# Things to do:
1 - Rewrite the paragraph of the Batres Juarros biography that begins "Luis Batres Juarros (b. 7 May 1802" as a bulleted list of its main facts.
2 - Answer these questions from the Batres Juarros biography, one per line:
(a) From which university did he receive his law degree, and in what year?
(b) Of which city was he mayor, and in what year?
(c) Whose re-establishment did he defend in 1851?
3 - Resume the Batres Juarros biography after its last line.

# Text passage:
(begin)

Luis Batres Juarros (b. 7 May 1802; d. 17 June 1862), Guatemalan politician and businessman. Born in Guatemala City, Batres Juarros received a law degree from San Carlos University in 1823. He fought against Francisco Morazán in the civil war and then immigrated to the United States for a time. After 1839 he became a very important figure among supporters of the Guatemalan conservative regime. He served several terms as a representative in Congress and was a minister of war, of finance, and of the interior. He also held the positions of mayor of Guatemala City (1845), state advisor, and attaché to the consulate of commerce. He played a key role in the drafting of the Constitution of the Republic in 1851, reorganized the mint, and defended the re-establishment of the Jesuits in 1851.

See alsoGuatemala .

(end)

# Raw data:

(begin)

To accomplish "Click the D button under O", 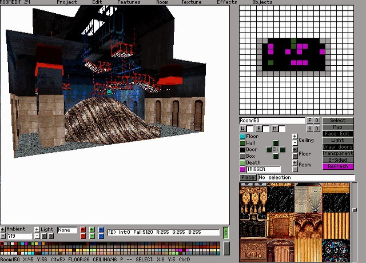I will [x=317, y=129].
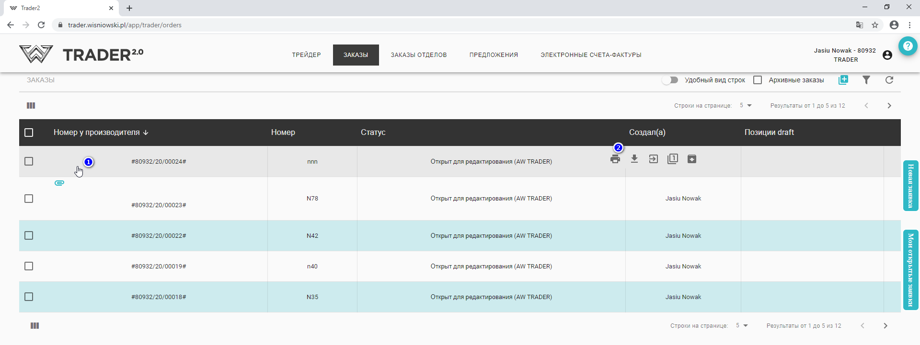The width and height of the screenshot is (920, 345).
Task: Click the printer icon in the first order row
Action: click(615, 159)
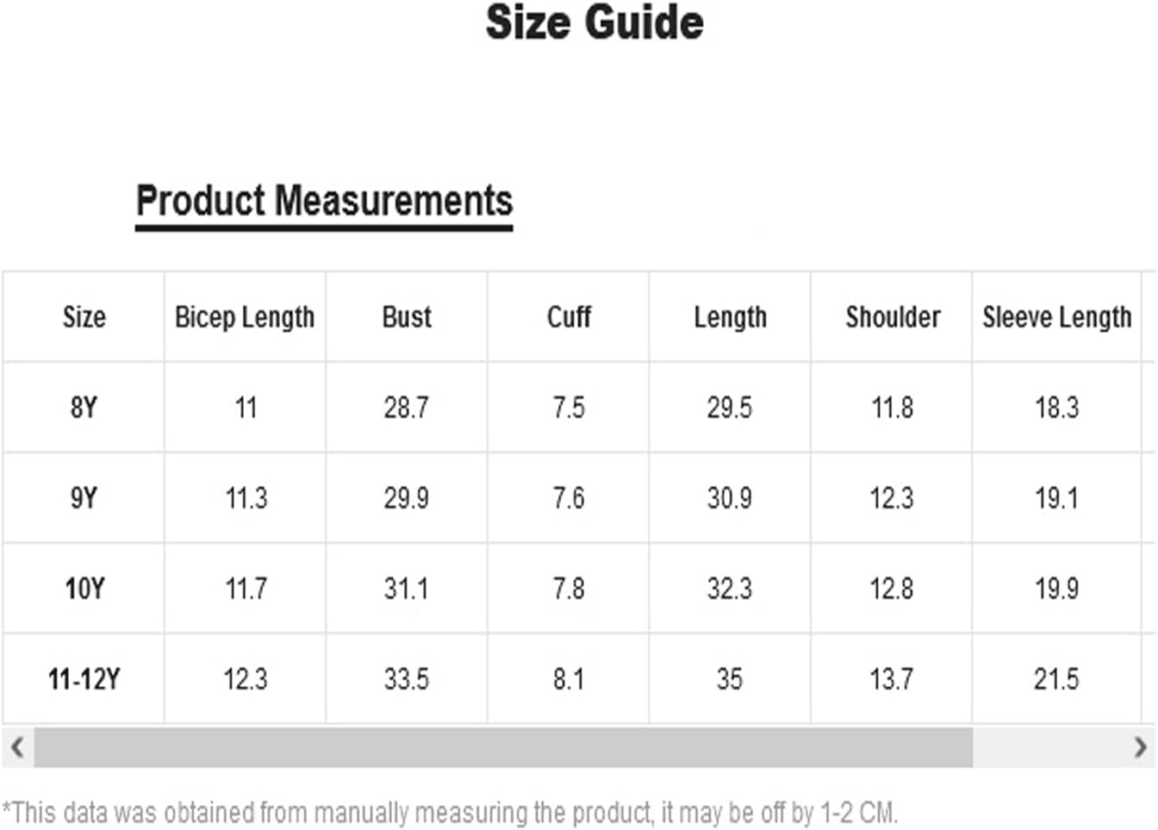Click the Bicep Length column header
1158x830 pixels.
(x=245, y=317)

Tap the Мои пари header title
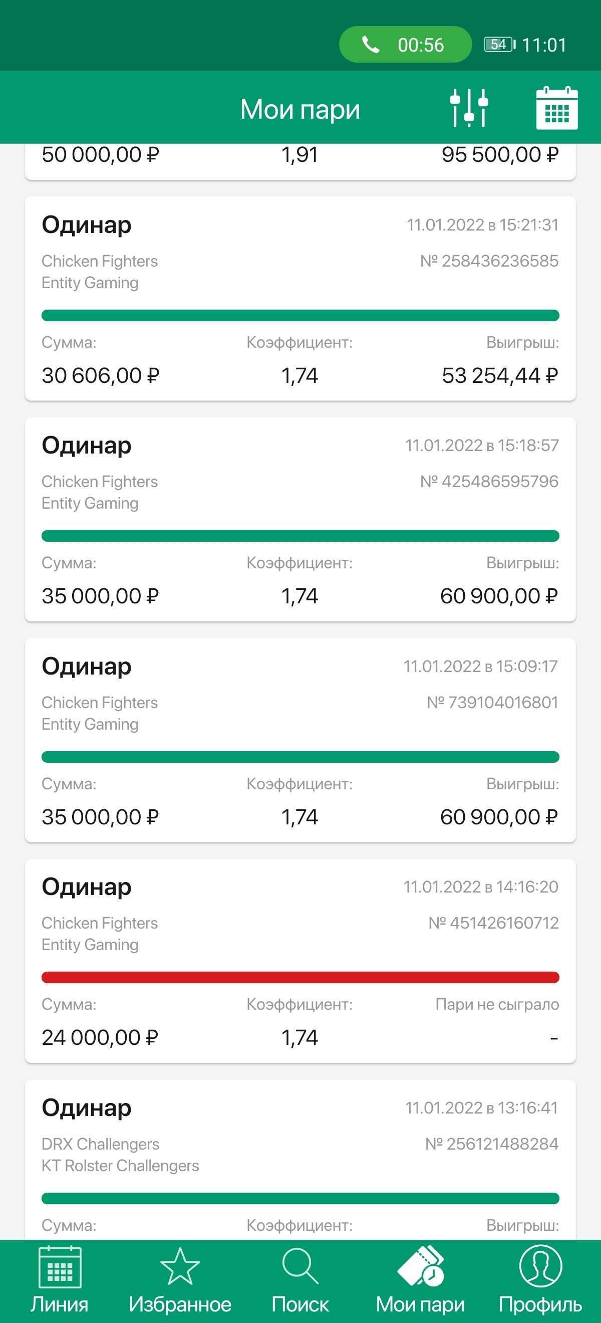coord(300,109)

(end)

# Task-by-task outputs:
1 -
- Guatemalan politician and businessman, born 7 May 1802 in Guatemala City and died 17 June 1862
- Earned a law degree from San Carlos University in 1823
- Fought against Francisco Morazán in the civil war, then lived in the United States for a time
- After 1839, became a leading supporter of Guatemala's conservative regime
- Served several terms in Congress and was minister of war, of finance, and of the interior
- Was mayor of Guatemala City (1845), state advisor, and attaché to the consulate of commerce
- Played a key role in drafting the 1851 Constitution of the Republic
- Reorganized the mint
- Defended the re-establishment of the Jesuits in 1851

2 -
(a) San Carlos University, in 1823
(b) Guatemala City, in 1845
(c) The Jesuits

3 -
BIBLIOGRAPHY

Noticia biográfica del Señor Don Luis Batres (1862).

Lorenzo Montúfar y Rivera Maestre, Reseña histórica de Centro América, 7 vols. (1878–1888).

Miguel García Granados, Memorias del General García Granados (1952).

Mario Rodríguez, A Palmerstonian Diplomat in Central America: Frederick Chatfield, Esq. (1964).

Luis Beltranena Sinibaldi, Fundación de la República de Guatemala (1971).

Pedro Tobar Cruz, Los montañeses (1971).

Agustín Estrada Monroy, ed., Hombres, fechas y documentos de la patria (1977).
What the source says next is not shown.